Scan the listing for the word "search" and report every line that contains it.

Entries shown: Begin

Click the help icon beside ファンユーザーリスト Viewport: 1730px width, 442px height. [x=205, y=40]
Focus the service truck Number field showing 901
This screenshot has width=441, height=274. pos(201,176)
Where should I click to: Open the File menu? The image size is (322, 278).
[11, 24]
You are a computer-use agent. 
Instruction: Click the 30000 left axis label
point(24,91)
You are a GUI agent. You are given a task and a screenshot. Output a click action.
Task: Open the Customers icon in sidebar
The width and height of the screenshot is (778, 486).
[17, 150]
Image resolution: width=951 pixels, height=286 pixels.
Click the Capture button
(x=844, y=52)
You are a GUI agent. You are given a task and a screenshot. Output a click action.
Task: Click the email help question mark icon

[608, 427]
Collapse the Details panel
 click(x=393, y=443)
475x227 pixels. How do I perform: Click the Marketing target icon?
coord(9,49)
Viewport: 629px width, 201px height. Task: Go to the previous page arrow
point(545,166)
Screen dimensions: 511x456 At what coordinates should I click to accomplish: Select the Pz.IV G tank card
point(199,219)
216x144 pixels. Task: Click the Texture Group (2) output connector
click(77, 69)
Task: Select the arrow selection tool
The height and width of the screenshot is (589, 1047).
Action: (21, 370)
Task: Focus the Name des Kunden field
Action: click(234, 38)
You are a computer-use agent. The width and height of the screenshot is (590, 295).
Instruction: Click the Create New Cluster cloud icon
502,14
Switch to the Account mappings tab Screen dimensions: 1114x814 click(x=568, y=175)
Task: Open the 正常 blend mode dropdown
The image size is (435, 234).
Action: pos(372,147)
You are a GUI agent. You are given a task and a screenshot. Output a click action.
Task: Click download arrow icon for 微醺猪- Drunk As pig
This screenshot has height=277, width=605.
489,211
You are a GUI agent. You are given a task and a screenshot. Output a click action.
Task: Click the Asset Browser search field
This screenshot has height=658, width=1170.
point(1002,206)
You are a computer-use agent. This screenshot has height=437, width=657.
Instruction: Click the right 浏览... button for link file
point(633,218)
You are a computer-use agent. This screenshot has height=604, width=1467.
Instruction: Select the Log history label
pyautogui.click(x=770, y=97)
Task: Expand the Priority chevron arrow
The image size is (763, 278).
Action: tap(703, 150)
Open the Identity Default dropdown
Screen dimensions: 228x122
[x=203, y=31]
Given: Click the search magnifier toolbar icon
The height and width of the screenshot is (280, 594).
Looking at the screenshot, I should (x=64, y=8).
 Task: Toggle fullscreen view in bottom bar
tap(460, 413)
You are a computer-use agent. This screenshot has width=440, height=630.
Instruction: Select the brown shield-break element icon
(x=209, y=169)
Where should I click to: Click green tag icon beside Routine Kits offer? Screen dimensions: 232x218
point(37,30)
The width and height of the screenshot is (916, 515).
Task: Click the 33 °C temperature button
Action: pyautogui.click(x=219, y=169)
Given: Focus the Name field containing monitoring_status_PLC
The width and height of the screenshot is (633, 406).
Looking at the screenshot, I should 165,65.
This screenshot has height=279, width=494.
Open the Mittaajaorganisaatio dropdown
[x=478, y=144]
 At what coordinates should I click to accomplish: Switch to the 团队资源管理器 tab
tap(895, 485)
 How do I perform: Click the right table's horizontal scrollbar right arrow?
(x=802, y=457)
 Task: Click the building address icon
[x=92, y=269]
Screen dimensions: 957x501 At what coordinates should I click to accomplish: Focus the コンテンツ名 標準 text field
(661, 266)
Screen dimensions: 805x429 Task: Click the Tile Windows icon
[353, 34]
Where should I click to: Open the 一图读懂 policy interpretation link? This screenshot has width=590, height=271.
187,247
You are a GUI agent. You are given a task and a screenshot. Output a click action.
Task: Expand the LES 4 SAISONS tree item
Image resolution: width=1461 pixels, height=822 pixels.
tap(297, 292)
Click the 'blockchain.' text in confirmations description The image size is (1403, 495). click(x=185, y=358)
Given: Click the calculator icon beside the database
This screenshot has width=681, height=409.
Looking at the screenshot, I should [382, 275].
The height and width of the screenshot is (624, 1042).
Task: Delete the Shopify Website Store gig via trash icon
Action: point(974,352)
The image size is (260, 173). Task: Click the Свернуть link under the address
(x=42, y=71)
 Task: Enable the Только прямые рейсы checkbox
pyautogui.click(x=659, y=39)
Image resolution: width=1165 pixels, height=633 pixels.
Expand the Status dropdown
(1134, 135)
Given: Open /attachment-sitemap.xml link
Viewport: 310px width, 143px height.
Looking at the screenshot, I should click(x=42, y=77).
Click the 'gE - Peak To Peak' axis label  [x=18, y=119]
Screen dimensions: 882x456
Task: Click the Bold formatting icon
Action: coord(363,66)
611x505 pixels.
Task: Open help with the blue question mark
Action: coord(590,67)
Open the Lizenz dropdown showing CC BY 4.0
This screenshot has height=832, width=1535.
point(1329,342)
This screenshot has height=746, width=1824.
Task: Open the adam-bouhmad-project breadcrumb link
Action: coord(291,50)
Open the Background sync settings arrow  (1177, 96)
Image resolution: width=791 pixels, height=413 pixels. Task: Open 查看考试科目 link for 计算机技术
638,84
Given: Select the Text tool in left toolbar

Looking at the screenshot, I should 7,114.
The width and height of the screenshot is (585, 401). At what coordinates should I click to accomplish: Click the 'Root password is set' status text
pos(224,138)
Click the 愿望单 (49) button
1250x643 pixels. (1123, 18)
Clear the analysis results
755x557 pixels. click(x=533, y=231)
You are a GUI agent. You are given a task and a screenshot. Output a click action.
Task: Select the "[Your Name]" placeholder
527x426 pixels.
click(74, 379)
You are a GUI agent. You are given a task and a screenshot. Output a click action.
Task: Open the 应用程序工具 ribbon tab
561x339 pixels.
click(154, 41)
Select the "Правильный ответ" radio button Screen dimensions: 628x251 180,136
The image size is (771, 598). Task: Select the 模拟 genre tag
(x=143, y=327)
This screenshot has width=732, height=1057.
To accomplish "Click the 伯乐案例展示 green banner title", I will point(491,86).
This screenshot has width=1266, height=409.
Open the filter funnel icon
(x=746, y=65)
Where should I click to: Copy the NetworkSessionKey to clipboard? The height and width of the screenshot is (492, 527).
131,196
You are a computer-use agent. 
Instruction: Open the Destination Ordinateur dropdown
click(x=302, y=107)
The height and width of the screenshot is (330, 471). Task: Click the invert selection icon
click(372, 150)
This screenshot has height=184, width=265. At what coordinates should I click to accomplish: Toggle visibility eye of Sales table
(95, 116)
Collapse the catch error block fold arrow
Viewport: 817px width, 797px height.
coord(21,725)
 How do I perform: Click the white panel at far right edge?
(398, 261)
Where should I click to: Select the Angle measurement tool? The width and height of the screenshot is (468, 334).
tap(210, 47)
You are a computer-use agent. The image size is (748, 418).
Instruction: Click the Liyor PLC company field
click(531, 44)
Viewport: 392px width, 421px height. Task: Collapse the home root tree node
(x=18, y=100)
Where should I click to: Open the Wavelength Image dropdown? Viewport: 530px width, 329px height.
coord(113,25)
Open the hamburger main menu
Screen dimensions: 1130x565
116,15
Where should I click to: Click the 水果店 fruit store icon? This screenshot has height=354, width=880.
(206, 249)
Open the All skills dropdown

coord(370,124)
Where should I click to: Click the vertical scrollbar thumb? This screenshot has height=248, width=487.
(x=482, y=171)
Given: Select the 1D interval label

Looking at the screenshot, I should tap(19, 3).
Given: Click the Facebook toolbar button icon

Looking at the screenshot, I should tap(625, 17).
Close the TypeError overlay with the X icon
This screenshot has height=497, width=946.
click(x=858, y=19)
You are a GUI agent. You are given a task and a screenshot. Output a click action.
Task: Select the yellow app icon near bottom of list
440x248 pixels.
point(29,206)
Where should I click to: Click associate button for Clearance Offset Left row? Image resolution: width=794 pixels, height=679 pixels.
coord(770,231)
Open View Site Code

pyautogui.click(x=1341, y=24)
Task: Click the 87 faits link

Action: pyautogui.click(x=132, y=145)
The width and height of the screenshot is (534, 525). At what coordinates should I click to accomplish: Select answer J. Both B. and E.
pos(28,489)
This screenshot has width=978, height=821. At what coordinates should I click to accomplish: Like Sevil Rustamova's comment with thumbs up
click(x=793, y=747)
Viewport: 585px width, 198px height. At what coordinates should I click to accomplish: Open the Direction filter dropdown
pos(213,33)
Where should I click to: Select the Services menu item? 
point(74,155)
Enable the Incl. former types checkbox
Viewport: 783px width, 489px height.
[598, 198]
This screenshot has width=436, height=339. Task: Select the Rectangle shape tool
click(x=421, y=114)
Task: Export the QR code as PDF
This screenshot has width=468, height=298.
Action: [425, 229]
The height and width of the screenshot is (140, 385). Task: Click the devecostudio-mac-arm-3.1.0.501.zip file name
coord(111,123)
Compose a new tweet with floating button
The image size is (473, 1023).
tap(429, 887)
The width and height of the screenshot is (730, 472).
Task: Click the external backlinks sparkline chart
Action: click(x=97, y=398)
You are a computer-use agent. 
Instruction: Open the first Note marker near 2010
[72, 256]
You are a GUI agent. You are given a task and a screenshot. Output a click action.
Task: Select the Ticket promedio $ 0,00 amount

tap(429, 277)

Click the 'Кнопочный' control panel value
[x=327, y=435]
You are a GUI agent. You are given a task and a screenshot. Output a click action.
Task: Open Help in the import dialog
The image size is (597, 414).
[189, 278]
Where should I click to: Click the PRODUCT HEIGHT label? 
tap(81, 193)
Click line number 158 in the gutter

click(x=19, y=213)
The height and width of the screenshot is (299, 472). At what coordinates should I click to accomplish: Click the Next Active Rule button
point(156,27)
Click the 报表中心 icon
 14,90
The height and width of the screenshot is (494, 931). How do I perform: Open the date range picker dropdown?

Entries shown: End

### The completed task:
Task: Click the Asset Browser search field
Given: Click the search magnifier toolbar icon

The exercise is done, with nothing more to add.